Matt’s Mission

Those of us who are young- and mid-career professionals, who scurry each day into the swirling currents of commuters, we find ourselves out on a different sort of horizon. Despite appearances, we are trying to get by in a world that is markedly unlike the one that surrounded our parents when they were our age. The Baby Boomers grew up in a time that was overwhelmingly defined by two opposing world powers. They boasted 30-year company careers and enjoyed wildly expanding opportunities for wealth. And for families that don’t fit the Boomer profile, our parents might still be links to a different time than our own. Those differences might relate to culture, class, or the country they called home.

Regardless of the world that our parents knew, everything in the one we are inheriting is up for question, more fluid, more subject to change. Jobs. Money. Technology. Climate. Borders. Even our identities. In the face of so much change, our future can feel uncertain. The same assumptions our parents had for how one makes a “good life” do not necessarily translate to our reality. We know that material things—the car, the house, the clothes, the gadgets—help us take care of our basic needs. But if we are honest with ourselves, we know that those things can’t, by themselves, give us a sense of real fulfillment. And in a world this fluid, those things can come and go quickly. We need something that lasts.
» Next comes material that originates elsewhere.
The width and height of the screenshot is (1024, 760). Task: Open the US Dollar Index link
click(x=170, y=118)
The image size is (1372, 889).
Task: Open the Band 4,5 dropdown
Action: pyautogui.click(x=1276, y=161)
I believe that we have opportunities to find lasting meaning in each moment of our journey. It happens when we really pay attention each day to the stories right in front of us, the images that call us to be witnesses to their unfolding. Maybe it’s the sleepy-eyed young woman who sells you your morning coffee. Or the white sun breaking over skyline. Or the desperate friend staring at you from across the table. Or the small boy who watches, unblinking, the construction worker repairing the water main. There are shiny moments, and darker ones, too.

If we listen and observe, we have the power to distill the essential truths of living from our own direct experience. And when we do that, it connects us with something Divine, something wonderfully mysterious that nourishes us beyond a place of mere happiness or sadness. My mission is to share some of the notes on my journey that may resonate with your own. To find moments of meaning beyond the cubicle.